Start RECORDS SHOWN
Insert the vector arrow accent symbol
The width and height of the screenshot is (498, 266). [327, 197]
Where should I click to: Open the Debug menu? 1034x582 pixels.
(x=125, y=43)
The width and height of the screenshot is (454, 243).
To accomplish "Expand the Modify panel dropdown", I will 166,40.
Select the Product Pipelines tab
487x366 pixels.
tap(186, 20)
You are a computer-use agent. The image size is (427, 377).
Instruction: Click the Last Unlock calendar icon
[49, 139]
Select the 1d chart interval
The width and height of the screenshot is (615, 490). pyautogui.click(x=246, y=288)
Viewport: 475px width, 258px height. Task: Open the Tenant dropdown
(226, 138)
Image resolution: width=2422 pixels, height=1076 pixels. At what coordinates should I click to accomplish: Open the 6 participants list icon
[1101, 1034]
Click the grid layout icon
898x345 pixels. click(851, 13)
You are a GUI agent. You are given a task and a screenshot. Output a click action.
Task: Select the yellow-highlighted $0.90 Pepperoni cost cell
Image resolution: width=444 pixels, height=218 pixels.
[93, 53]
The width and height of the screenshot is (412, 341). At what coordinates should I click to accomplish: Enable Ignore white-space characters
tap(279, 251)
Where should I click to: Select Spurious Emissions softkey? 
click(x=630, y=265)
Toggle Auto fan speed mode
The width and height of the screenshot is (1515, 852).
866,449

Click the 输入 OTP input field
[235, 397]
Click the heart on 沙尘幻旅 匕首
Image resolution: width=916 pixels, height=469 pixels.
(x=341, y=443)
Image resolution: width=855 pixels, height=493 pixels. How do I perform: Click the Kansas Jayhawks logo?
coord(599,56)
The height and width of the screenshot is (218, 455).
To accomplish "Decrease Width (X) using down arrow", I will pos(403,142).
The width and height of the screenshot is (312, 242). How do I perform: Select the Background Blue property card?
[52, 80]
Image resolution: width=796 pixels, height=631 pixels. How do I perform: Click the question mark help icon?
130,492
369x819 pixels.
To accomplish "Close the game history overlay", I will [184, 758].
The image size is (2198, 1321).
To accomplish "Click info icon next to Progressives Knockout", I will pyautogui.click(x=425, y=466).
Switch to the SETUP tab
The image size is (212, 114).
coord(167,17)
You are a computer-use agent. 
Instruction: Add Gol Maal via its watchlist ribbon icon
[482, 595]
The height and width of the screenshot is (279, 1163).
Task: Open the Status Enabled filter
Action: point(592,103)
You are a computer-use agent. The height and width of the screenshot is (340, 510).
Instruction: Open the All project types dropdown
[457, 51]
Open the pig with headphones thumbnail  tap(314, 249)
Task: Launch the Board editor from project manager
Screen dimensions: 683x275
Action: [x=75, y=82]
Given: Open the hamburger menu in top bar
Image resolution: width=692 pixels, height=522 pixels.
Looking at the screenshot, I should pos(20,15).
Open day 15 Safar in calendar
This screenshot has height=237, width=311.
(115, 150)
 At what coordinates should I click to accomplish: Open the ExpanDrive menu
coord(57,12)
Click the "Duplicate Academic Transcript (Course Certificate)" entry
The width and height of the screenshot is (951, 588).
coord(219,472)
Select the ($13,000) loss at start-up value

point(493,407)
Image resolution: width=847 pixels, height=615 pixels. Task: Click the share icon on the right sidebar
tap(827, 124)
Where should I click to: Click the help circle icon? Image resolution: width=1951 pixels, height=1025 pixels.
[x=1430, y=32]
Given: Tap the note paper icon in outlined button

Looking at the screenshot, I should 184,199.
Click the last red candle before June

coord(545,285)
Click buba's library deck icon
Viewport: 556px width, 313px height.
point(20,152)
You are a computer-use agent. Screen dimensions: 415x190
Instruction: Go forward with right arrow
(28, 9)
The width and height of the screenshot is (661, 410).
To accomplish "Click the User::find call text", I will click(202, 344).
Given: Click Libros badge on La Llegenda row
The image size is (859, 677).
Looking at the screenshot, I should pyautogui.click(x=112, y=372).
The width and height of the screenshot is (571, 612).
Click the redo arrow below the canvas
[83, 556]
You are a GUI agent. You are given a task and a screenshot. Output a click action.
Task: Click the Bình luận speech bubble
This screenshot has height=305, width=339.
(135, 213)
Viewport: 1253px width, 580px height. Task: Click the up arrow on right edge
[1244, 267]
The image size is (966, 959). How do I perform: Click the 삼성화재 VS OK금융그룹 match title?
End RECORDS SHOWN
▶ THE TASK:
Turn the entries above into a numbered list with one line per number, and skip any blank lines.

▶ SOLVED EXERCISE:
1. Insert the vector arrow accent symbol
2. The width and height of the screenshot is (498, 266). [327, 197]
3. Where should I click to: Open the Debug menu? 1034x582 pixels.
4. (x=125, y=43)
5. The width and height of the screenshot is (454, 243).
6. To accomplish "Expand the Modify panel dropdown", I will 166,40.
7. Select the Product Pipelines tab
8. 487x366 pixels.
9. tap(186, 20)
10. You are a computer-use agent. The image size is (427, 377).
11. Instruction: Click the Last Unlock calendar icon
12. [49, 139]
13. Select the 1d chart interval
14. The width and height of the screenshot is (615, 490). pyautogui.click(x=246, y=288)
15. Viewport: 475px width, 258px height. Task: Open the Tenant dropdown
16. (226, 138)
17. Image resolution: width=2422 pixels, height=1076 pixels. At what coordinates should I click to accomplish: Open the 6 participants list icon
18. [1101, 1034]
19. Click the grid layout icon
20. 898x345 pixels. click(851, 13)
21. You are a GUI agent. You are given a task and a screenshot. Output a click action.
22. Task: Select the yellow-highlighted $0.90 Pepperoni cost cell
23. Image resolution: width=444 pixels, height=218 pixels.
24. [93, 53]
25. The width and height of the screenshot is (412, 341). At what coordinates should I click to accomplish: Enable Ignore white-space characters
26. tap(279, 251)
27. Where should I click to: Select Spurious Emissions softkey? 
28. click(x=630, y=265)
29. Toggle Auto fan speed mode
30. The width and height of the screenshot is (1515, 852).
31. 866,449
32. Click the 输入 OTP input field
33. [235, 397]
34. Click the heart on 沙尘幻旅 匕首
35. Image resolution: width=916 pixels, height=469 pixels.
36. (x=341, y=443)
37. Image resolution: width=855 pixels, height=493 pixels. How do I perform: Click the Kansas Jayhawks logo?
38. coord(599,56)
39. The height and width of the screenshot is (218, 455).
40. To accomplish "Decrease Width (X) using down arrow", I will pos(403,142).
41. The width and height of the screenshot is (312, 242). How do I perform: Select the Background Blue property card?
42. [52, 80]
43. Image resolution: width=796 pixels, height=631 pixels. How do I perform: Click the question mark help icon?
44. 130,492
45. 369x819 pixels.
46. To accomplish "Close the game history overlay", I will [184, 758].
47. The image size is (2198, 1321).
48. To accomplish "Click info icon next to Progressives Knockout", I will pyautogui.click(x=425, y=466).
49. Switch to the SETUP tab
50. The image size is (212, 114).
51. coord(167,17)
52. You are a computer-use agent. 
53. Instruction: Add Gol Maal via its watchlist ribbon icon
54. [482, 595]
55. The height and width of the screenshot is (279, 1163).
56. Task: Open the Status Enabled filter
57. Action: point(592,103)
58. You are a computer-use agent. The height and width of the screenshot is (340, 510).
59. Instruction: Open the All project types dropdown
60. [457, 51]
61. Open the pig with headphones thumbnail  tap(314, 249)
62. Task: Launch the Board editor from project manager
63. Screen dimensions: 683x275
64. Action: [x=75, y=82]
65. Given: Open the hamburger menu in top bar
66. Image resolution: width=692 pixels, height=522 pixels.
67. Looking at the screenshot, I should pos(20,15).
68. Open day 15 Safar in calendar
69. This screenshot has height=237, width=311.
70. (115, 150)
71.  At what coordinates should I click to accomplish: Open the ExpanDrive menu
72. coord(57,12)
73. Click the "Duplicate Academic Transcript (Course Certificate)" entry
74. The width and height of the screenshot is (951, 588).
75. coord(219,472)
76. Select the ($13,000) loss at start-up value
77. point(493,407)
78. Image resolution: width=847 pixels, height=615 pixels. Task: Click the share icon on the right sidebar
79. tap(827, 124)
80. Where should I click to: Click the help circle icon? Image resolution: width=1951 pixels, height=1025 pixels.
81. [x=1430, y=32]
82. Given: Tap the note paper icon in outlined button
83. Looking at the screenshot, I should 184,199.
84. Click the last red candle before June
85. coord(545,285)
86. Click buba's library deck icon
87. Viewport: 556px width, 313px height.
88. point(20,152)
89. You are a computer-use agent. Screen dimensions: 415x190
90. Instruction: Go forward with right arrow
91. (28, 9)
92. The width and height of the screenshot is (661, 410).
93. To accomplish "Click the User::find call text", I will click(202, 344).
94. Given: Click Libros badge on La Llegenda row
95. The image size is (859, 677).
96. Looking at the screenshot, I should pyautogui.click(x=112, y=372).
97. The width and height of the screenshot is (571, 612).
98. Click the redo arrow below the canvas
99. [83, 556]
100. You are a GUI agent. You are given a task and a screenshot. Output a click action.
101. Task: Click the Bình luận speech bubble
102. This screenshot has height=305, width=339.
103. (135, 213)
104. Viewport: 1253px width, 580px height. Task: Click the up arrow on right edge
105. [1244, 267]
106. The image size is (966, 959). How do I perform: Click the 삼성화재 VS OK금융그룹 match title?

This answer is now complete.